Ada sesuatu yang baru saja ia sadari ketika matanya dibutakan oleh masa depan yang ia ketahui dari kehidupan masa lalunya.
Yang Vera ketahui hanyalah bahwa Friede masih hidup.
Jika Friede bersekutu dengan Neuter.
Jika alasan mereka mampu bertahan hidup di kehidupan sebelumnya bukan karena Renee, melainkan karena esensi Aidrin.
Jika Renee di kehidupan sebelumnya tidak dapat menyembuhkan Aidrin dan mundur lebih awal.
Jika dia sebisa mungkin mengesampingkan kenangan masa lalunya dan hanya meneliti apa yang dilihatnya dalam kehidupan saat ini, maka hanya asumsi-asumsi inilah yang terlintas dalam pikirannya.

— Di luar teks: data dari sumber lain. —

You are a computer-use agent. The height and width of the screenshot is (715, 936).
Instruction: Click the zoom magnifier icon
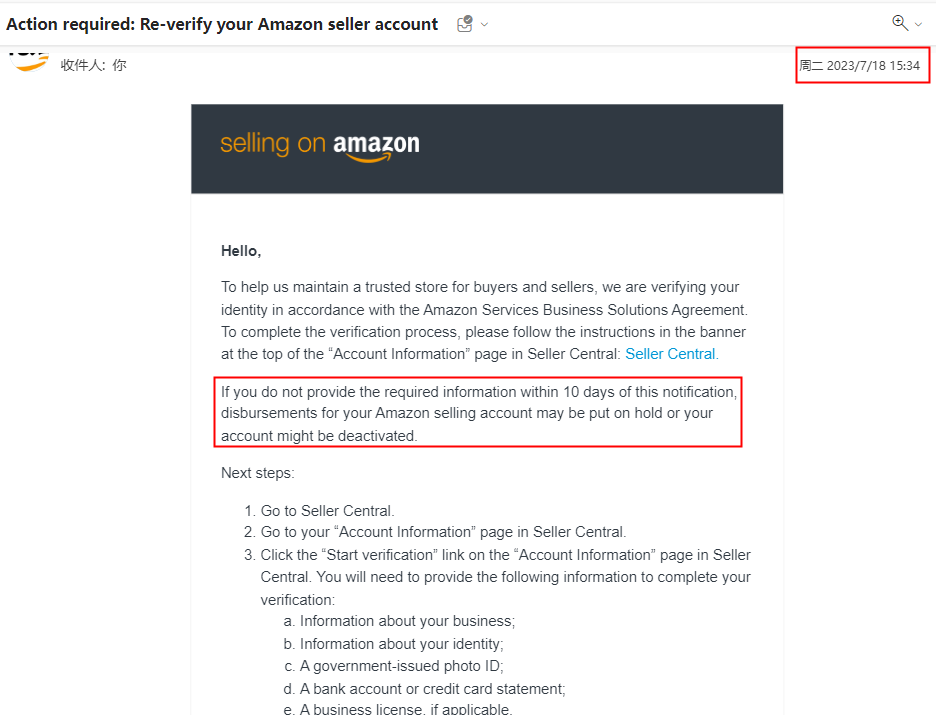click(900, 23)
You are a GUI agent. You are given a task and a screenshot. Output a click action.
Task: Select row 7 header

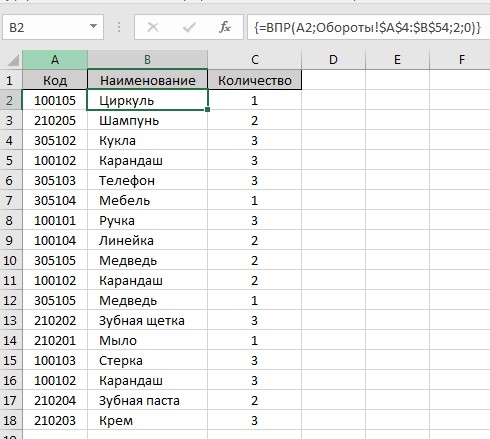(x=11, y=200)
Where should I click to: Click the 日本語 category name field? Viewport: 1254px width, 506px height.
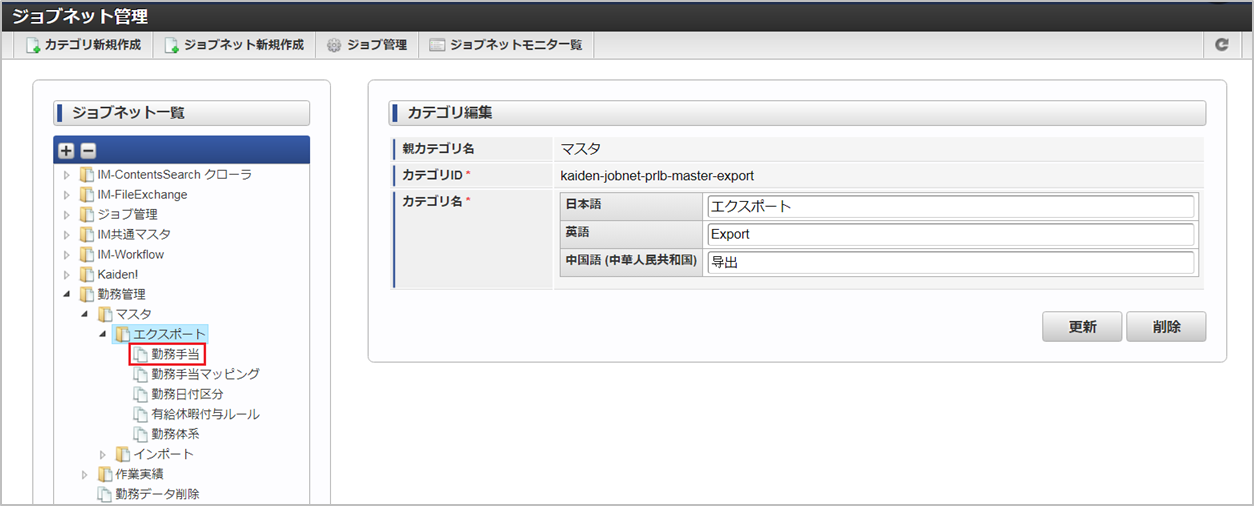pos(950,207)
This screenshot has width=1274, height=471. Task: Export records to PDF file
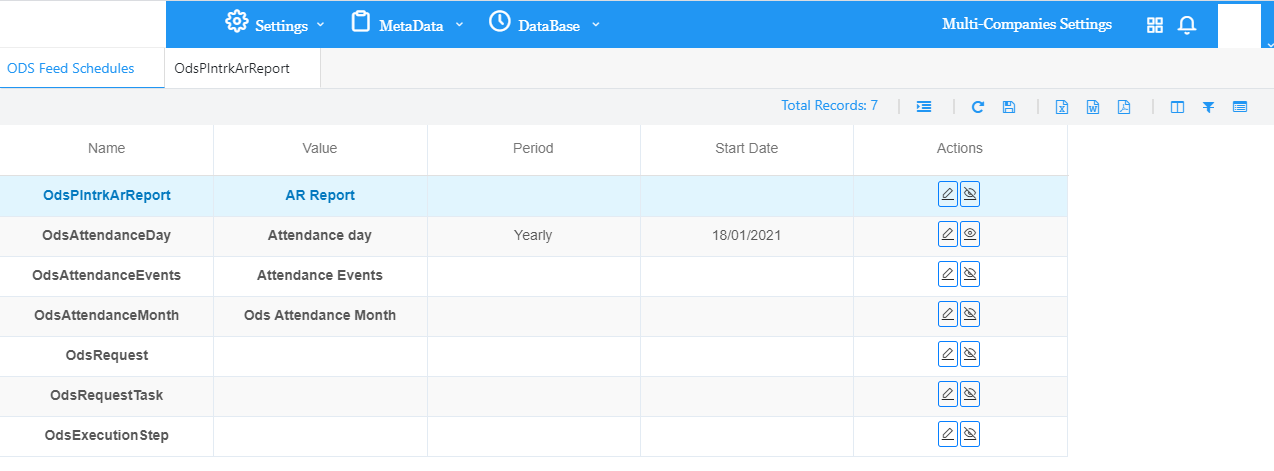point(1124,107)
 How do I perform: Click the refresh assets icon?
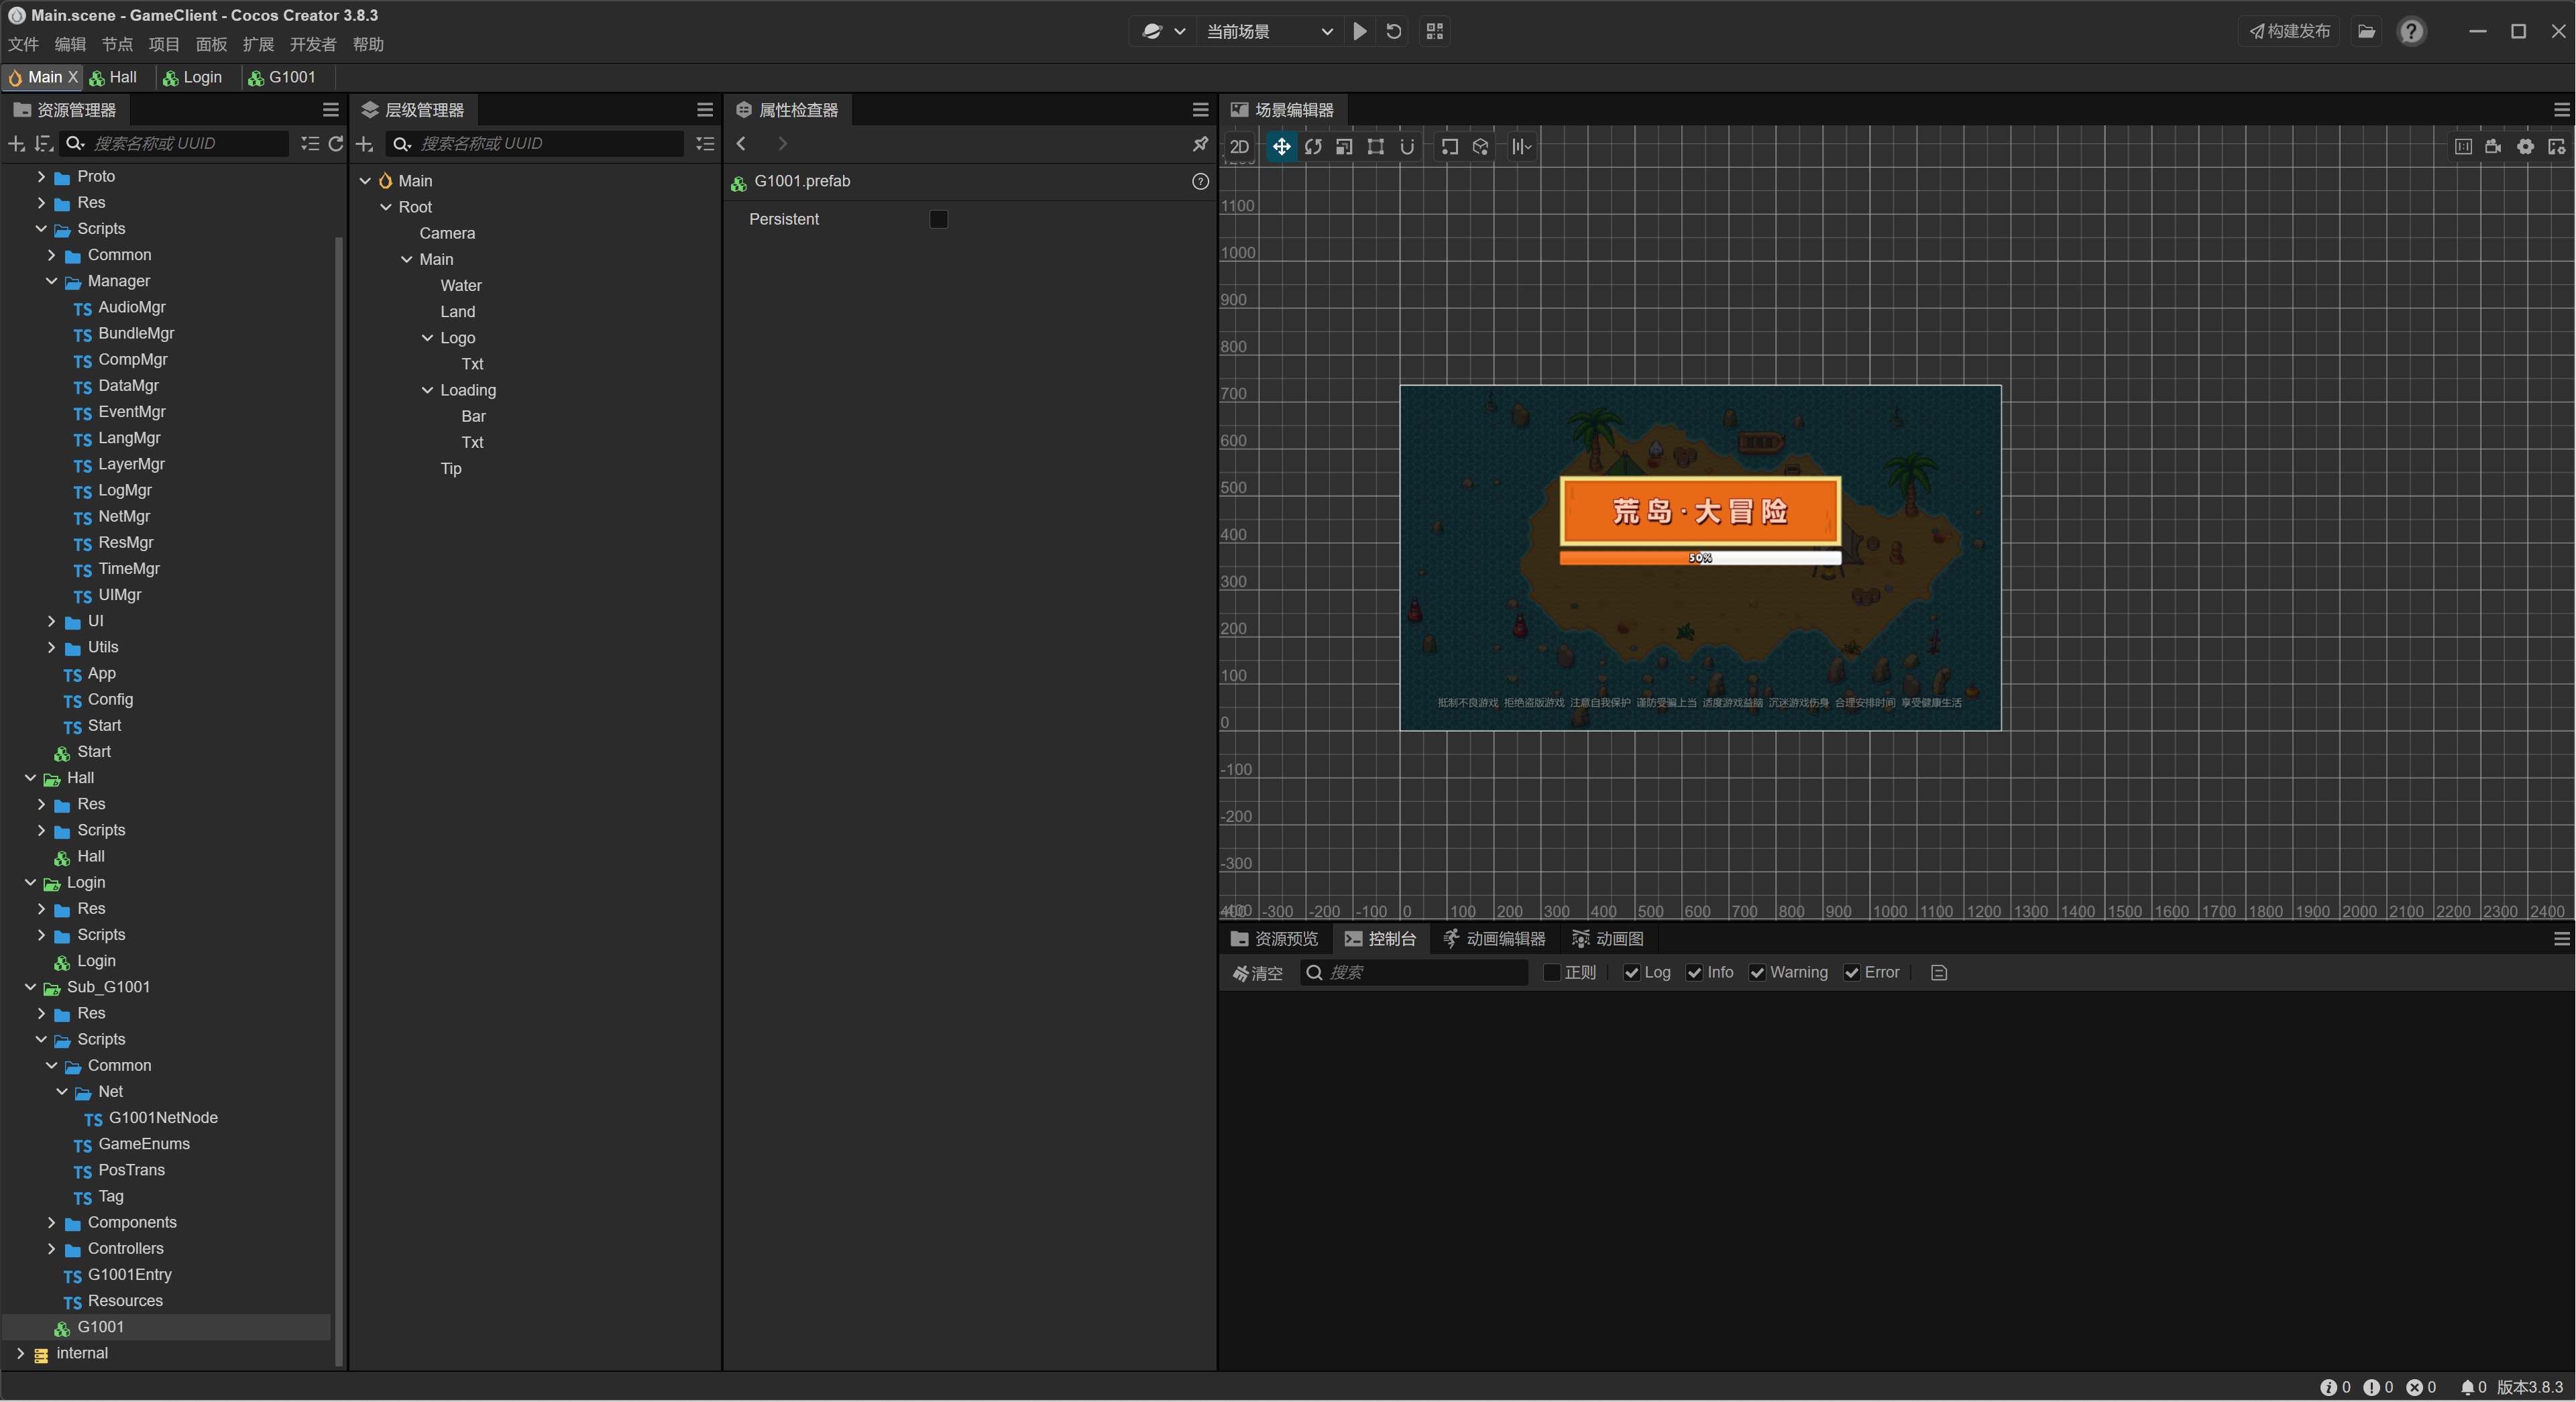(336, 144)
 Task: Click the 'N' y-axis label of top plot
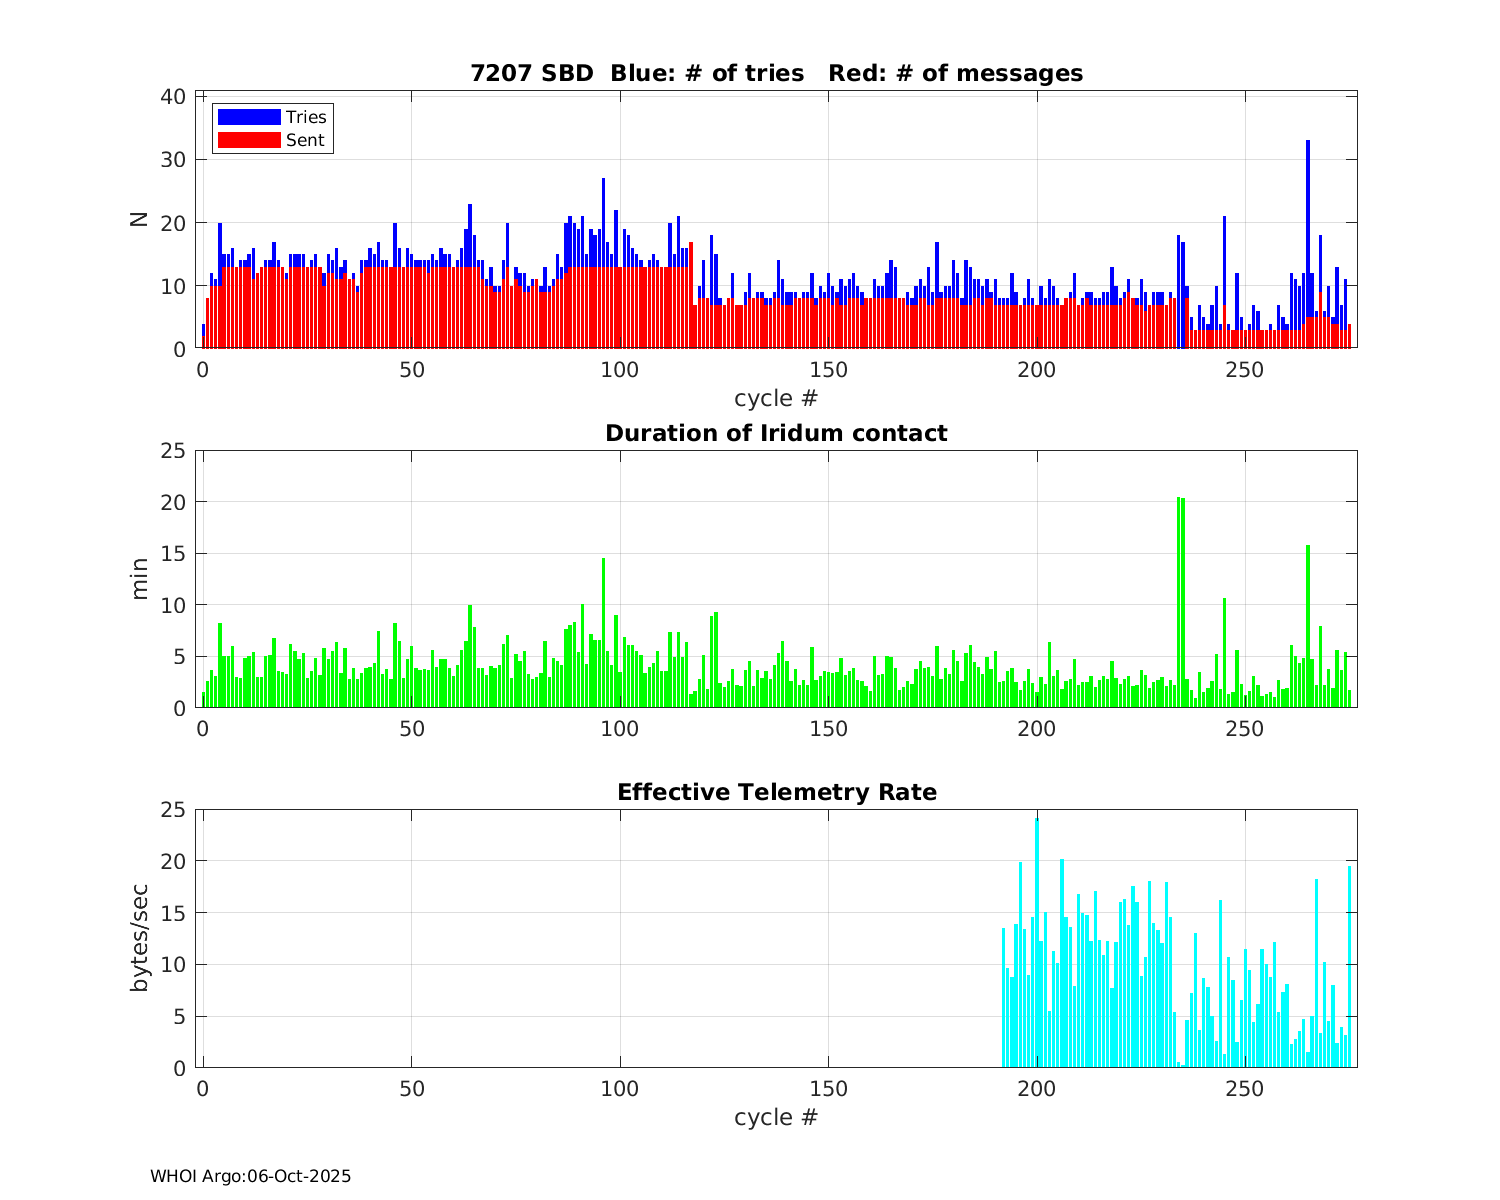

**Jika dipikirkan seperti ini, bukankah potongan-potongan puzzle itu tampak cocok satu sama lain?**
Vera menunggu jawaban Renee.
Dia berharap Renee akan mengerti.
Akhirnya, Renee menjawab.
“…Hanya itu?”
Itu adalah pertanyaan balasan.
“… Ya?”
“Aku bertanya apakah hanya itu yang membuatmu curiga. Alasan mengapa kau bilang kita harus kembali sekarang.”
Vera merasa bingung.
“Santo…”
“Vera.”
Dia berbicara dengan tegas sambil mengerutkan alisnya.
Ekspresi wajah Renee menunjukkan kesedihan yang mendalam.
Vera tidak mengerti.
Dia memikirkannya secara logis dan yakin bahwa dia benar, tetapi mengapa Renee tidak yakin?
Emosi meluap di dalam diri Vera, membuatnya bingung bagaimana harus bereaksi. Dia menundukkan kepala dan merumuskan jawaban singkat.
“… Ya.”
“Menurutku tidak tepat jika kamu menilai masalah ini seperti itu.”
Yang diterima hanyalah penolakan tegas.